Elle partageait avec elle, dans son grand lit, de longues et interminables siestes. « Mamina » passait des heures entières à lui brosser langoureusement les cheveux, de longs cheveux. Tout en lui fredonnant de douces et lancinantes mélopées. Elle plongeait alors dans un abandon sensuel et bienheureux. Elle était aux anges. Elle, la petite Angèle, qui portait aussi le nom de cette grand-mère-là, sa « mamina » tant aimée. Et puis soudain, elle s’envolait. S'échappait des bras enjôleurs de son aïeule (Quel âge pouvait-elle bien avoir ? Etait-elle vraiment aussi âgée qu’elle l'imaginait ? Peut-être avait-elle à peine l’âge qui est le sien aujourd’hui ?).

D.R. Ph. angelepaoli
À son réveil, elle filait s’engouffrer dans son armoire à glace où elle retrouvait l’odeur de son corps. Une odeur de violettes. Elle en ressortait, noyée dans ses robes, dont elle raffolait. Des cotonnades fluides et soyeuses, ajourées de dentelles. Elle se parait de ses chapeaux, qu’elle extirpait précautionneusement et délicatement de leur immense boîte noire. Mystérieuse. Elle se couvrait tout entière de ses bijoux. De ses colliers de perles translucides, irisées de lumière. Elle chaussait ses escarpins à talons. Elle se lovait dans ses parfums. Elle passait les heures chaudes de l’après-midi à parader devant la glace sous ses yeux myopes de spectatrice attendrie, émerveillée de ses jeux. Innocents ?
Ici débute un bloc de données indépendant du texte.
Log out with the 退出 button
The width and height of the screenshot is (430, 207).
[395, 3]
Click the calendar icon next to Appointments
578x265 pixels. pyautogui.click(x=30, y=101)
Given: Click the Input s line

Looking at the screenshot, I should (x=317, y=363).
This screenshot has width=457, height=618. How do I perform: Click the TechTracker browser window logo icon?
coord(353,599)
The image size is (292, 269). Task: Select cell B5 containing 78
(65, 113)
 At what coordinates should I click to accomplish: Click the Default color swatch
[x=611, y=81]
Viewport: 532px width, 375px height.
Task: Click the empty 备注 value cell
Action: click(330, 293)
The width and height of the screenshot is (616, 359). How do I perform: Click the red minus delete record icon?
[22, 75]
Angèle, sa grand-mère, était sous son charme. Et elle le savait.
Plus tard, dans l’après-midi, ils sortaient tous ensemble. « Babbò » leur faisait prendre le car, place Saint-Nicolas. Et ils partaient à l’aventure. Une bien modeste aventure ! Ils descendaient quelques kilomètres plus loin à peine, au-delà de Toga, poussant parfois jusqu’à Erbalunga.
« Babbò » les installait à l’ombre de chênes-lièges, « mamina » et elle. Il confectionnait pour elles des sièges de fortune avec les pierres plates abandonnées là. Fidèles habitués de ce coin de verdure et de fraîcheur, ils posaient leurs marques comme des stèles, inviolées d’une fois sur l’autre. « Babbò » sortait de son cabas toutes sortes de trésors. De la ficelle, des planchettes de bois, quelques clous, des bouchons et surtout son vieux canif. Pour sculpter le liège. Avec patience et précision. Elle voyait surgir des roues. Quatre roues identiques. Elle voyait surgir peu à peu, sous le travail de ses doigts habiles, les premiers éléments du berceau qu’il fabriquait pour sa poupée de chiffon. En fin d’après-midi, elle repartait avec le dernier jouet créé pour elle seule.
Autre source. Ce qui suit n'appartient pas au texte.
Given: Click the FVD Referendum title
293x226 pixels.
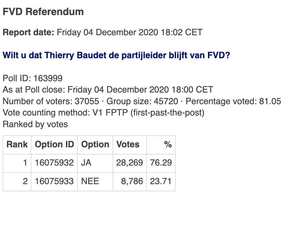Looking at the screenshot, I should (x=43, y=12).
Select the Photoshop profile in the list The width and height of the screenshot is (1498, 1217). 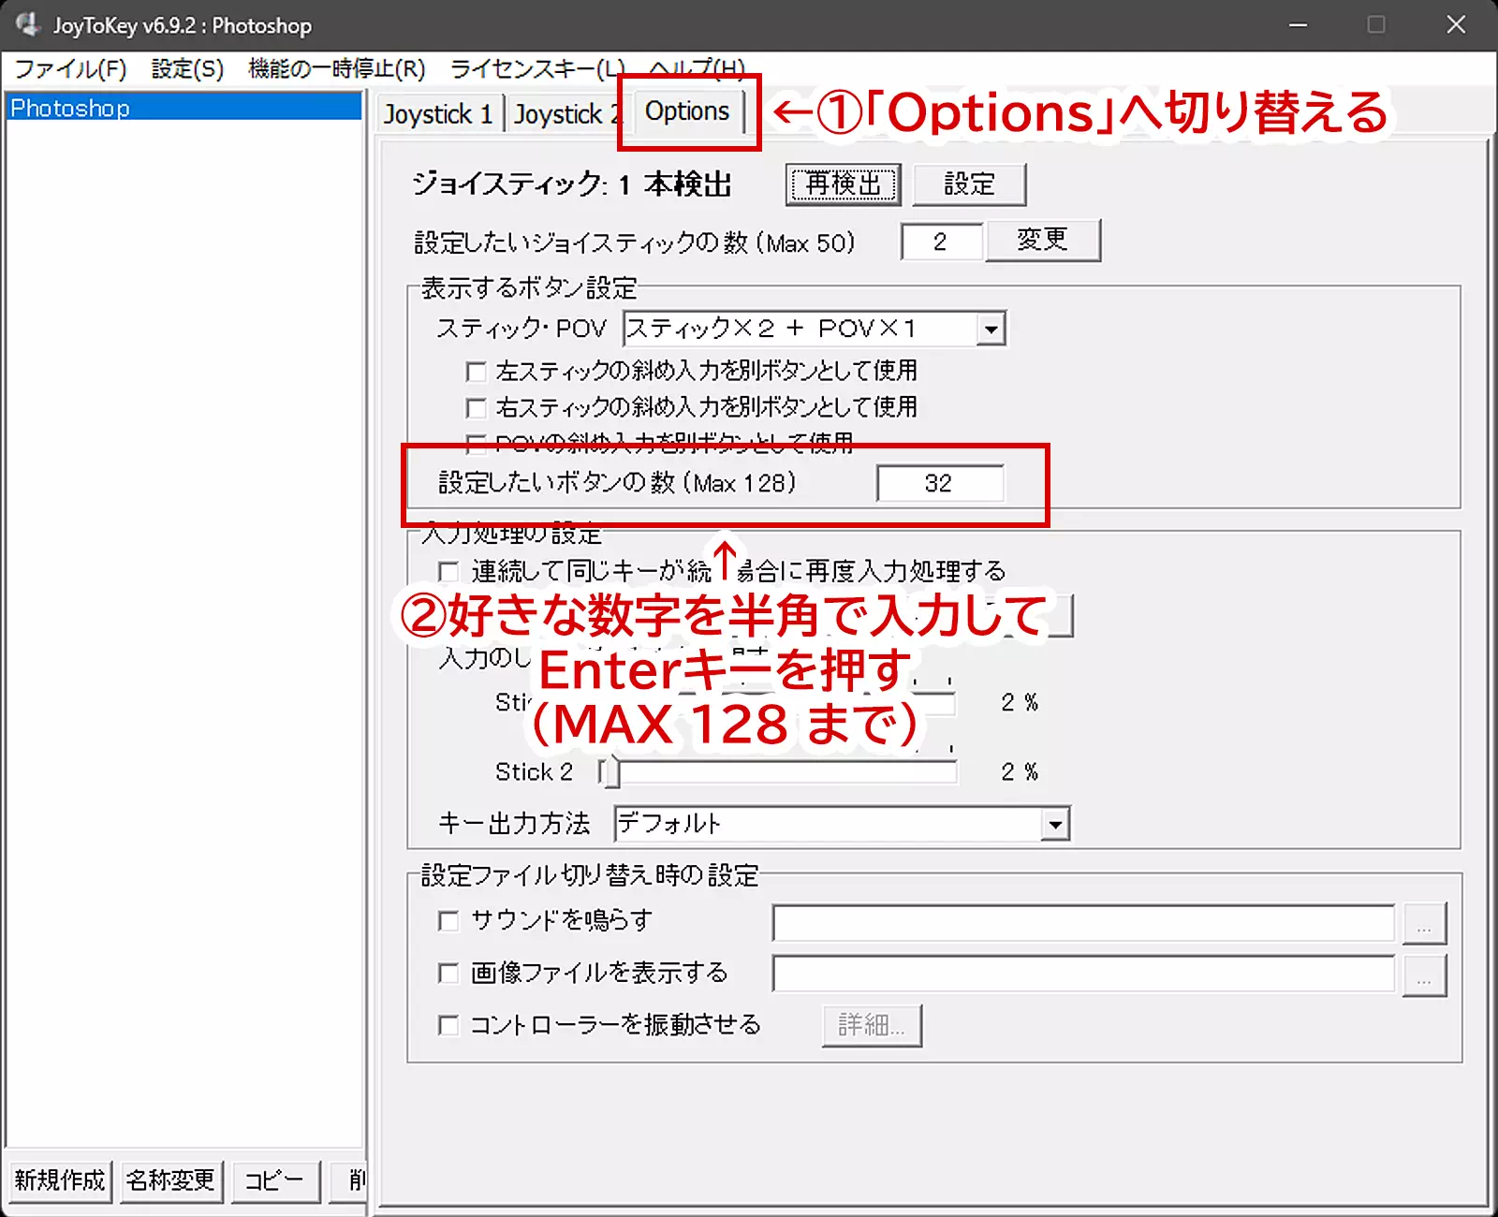click(70, 108)
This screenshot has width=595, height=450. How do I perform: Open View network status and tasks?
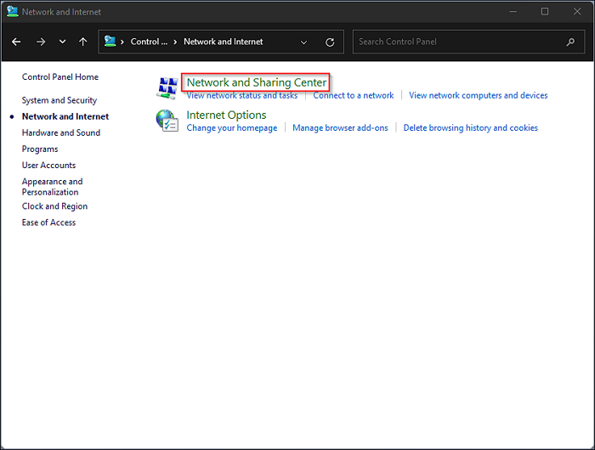(241, 95)
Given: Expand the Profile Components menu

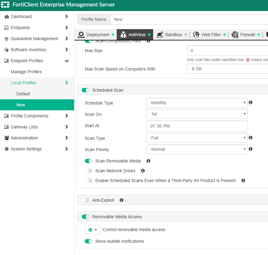Looking at the screenshot, I should pos(29,116).
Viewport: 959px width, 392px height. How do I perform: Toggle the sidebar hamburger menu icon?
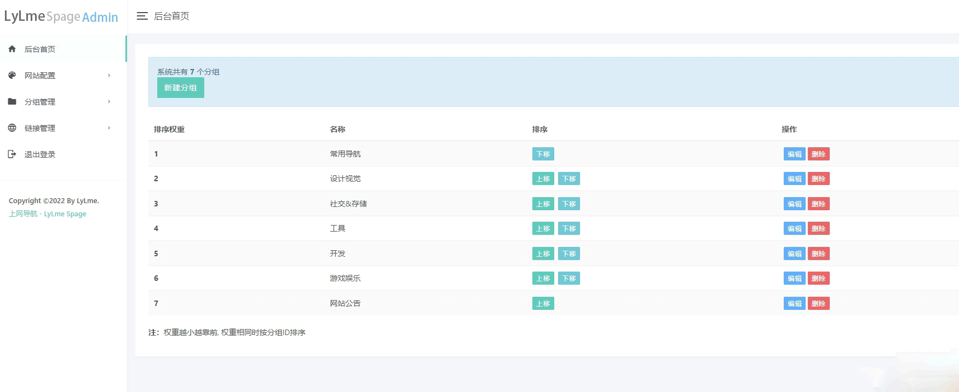(142, 16)
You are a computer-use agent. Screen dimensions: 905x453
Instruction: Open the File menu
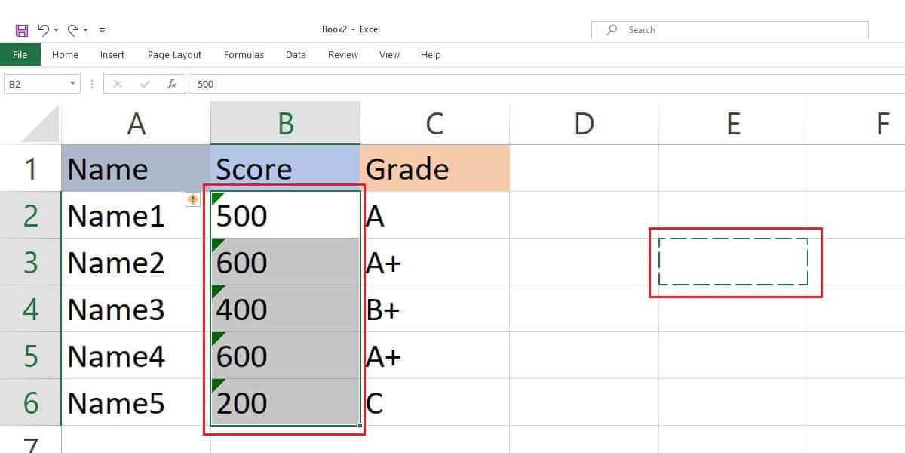point(20,54)
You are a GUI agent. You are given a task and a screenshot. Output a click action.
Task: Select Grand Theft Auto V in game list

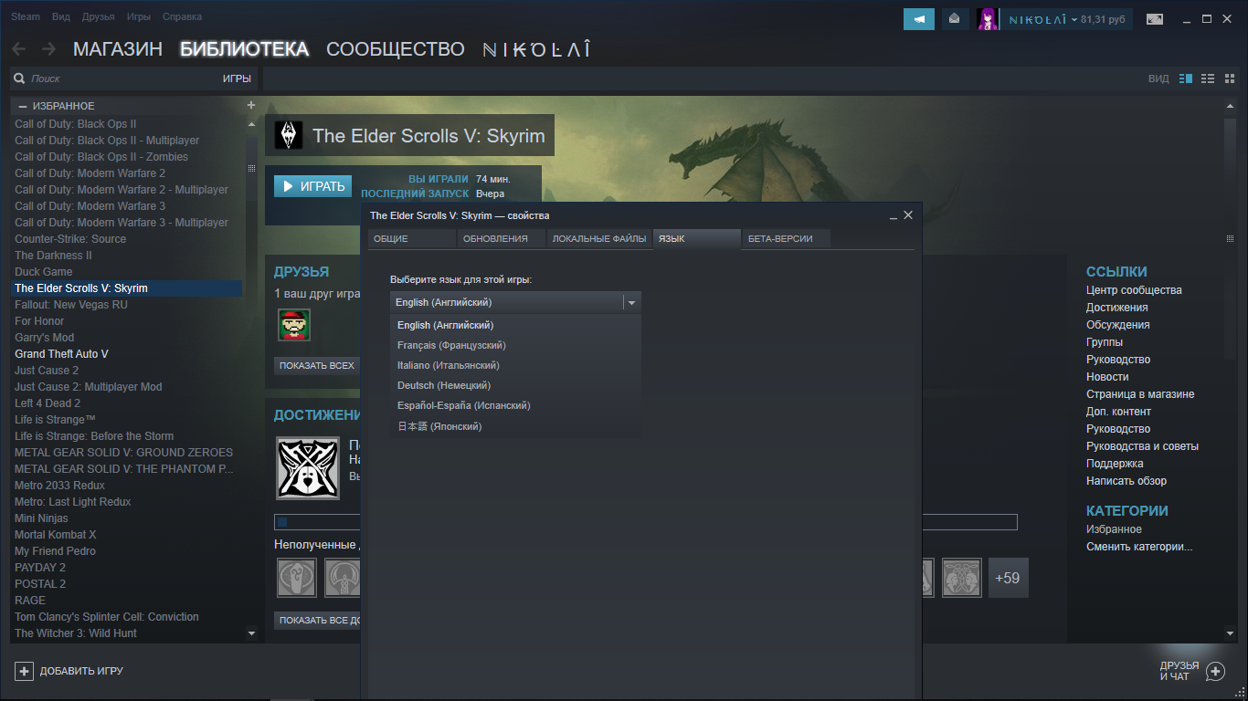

« Mamina », elle, sortait de son cabas à carreaux des « canistrelli » au vin, qui craquaient bon sous la dent. La panetta dans laquelle la petite glissait une barre de chocolat noir. En se léchant les doigts avec délice. Au retour, ils s’arrêtaient à Brando, pour prendre les blocs de glace. « Babbò » les mettait à l’abri dans une grande cuve de la cuisine. Qui faisait fonction de réfrigérateur.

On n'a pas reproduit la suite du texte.